There were just 2 subjects on investor’s agenda today. Top of the pops was Janet Yellen’s the first of a 2-day Humphrey Hawkins testimony to Congress on the outlook for the US economy. We will have to wait to see if she talks in ‘Bletchley Park’ styled riddles like her 2 predecessors – Alan Greenspan – you needed a code book to understand him – and Ben Bernanke. The new FED chairman left few in doubt that the Labor market was not plain sailing, despite its improvement and even though the 6.5% threshold for unemployment was in sight, there were plenty of imponderables to challenge the prospect of officially higher interest rates. She was conscious of the fact that higher wholesale interest rates had dampened down the mortgage market and the demand for houses – no bad thing. 2% remains the yardstick for inflation. So that is not a worry at present. You certainly get the feeling that the FED chairman wants to crack on with tapering QE. However if conditions alter adversely M/S Yellen will adopt an adaptable approach and would be prepared to reverse actions taken. Many still believe that there is little immediate prospect of higher rates.
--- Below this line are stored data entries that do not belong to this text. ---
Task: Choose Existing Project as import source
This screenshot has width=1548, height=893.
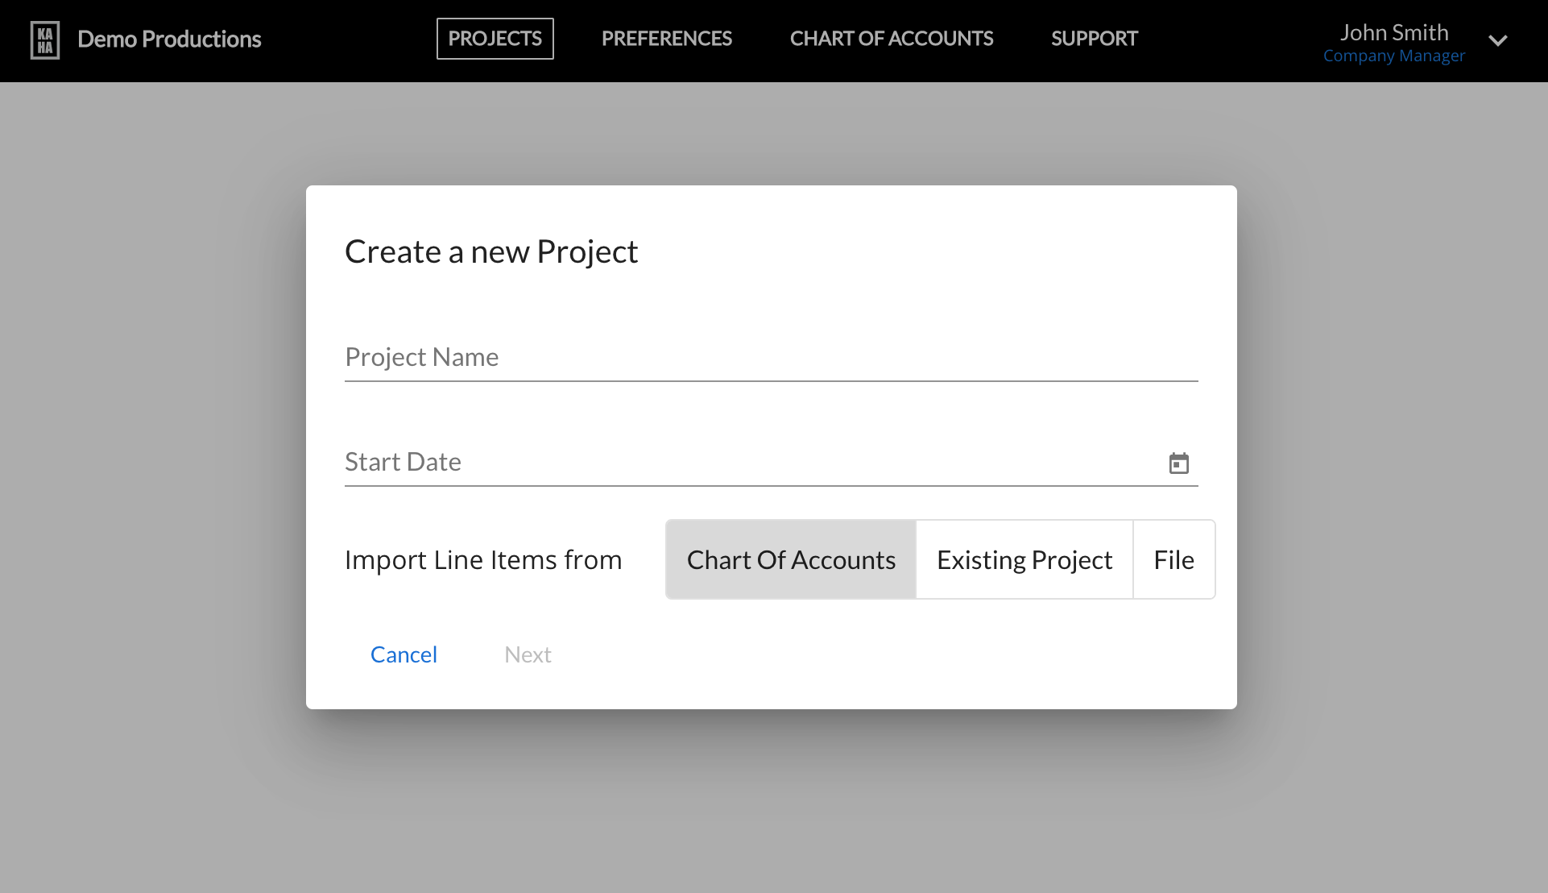Action: click(1024, 559)
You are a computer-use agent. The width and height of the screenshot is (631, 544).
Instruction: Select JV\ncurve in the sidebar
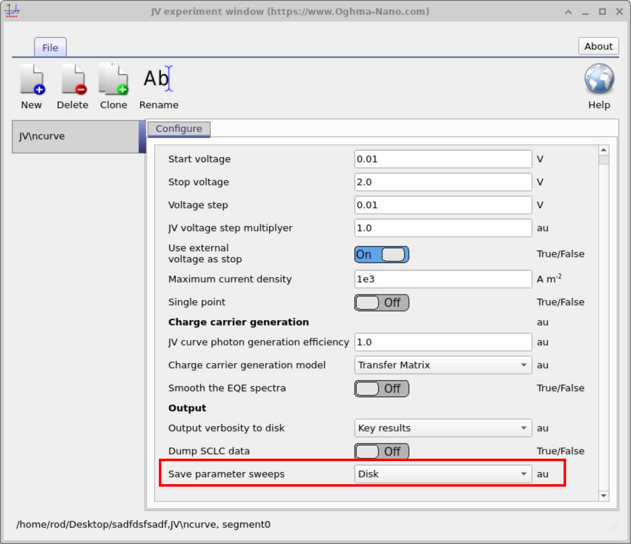click(76, 136)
Certainly the Street of Dreams breathed a sigh of relief – at 4.00pm the DOW was up 0.5%, the S&P 500 and the NASDAQ by 04% – so there was a temporary and small sense of relief.
Barclays’ results were the main topic of conversation in the wine bars and coffee shops. The shares were down 4%, with investors taking a poor view that the dividend was measurably less than the £2.38 billion paid in bonuses, in the wake of potential 10,000 to 12,000 redundancies. Antony Jenkins’s explanation that banking is global and that it was necessary to pay competitive compensation to keep pace with their peers cut no ice at all.
At 4.00pm the FTSE was up 60 points at 6650. Miners such as Fresnillo and Randgold made a brave showing – up between 3-4%. Babcock, Sports Direct & William Hill also pleased their acolytes adding between 1.8% and 3%. RSA was down 2.5%, Sainsbury 2% and Tesco 1.2%.
There was a placing of £3 million worth of shares in Egdon Resources, post its tie up with Total at 25p. The placing went well, considering the share price has varied between 8p and 40p in the last 2 weeks.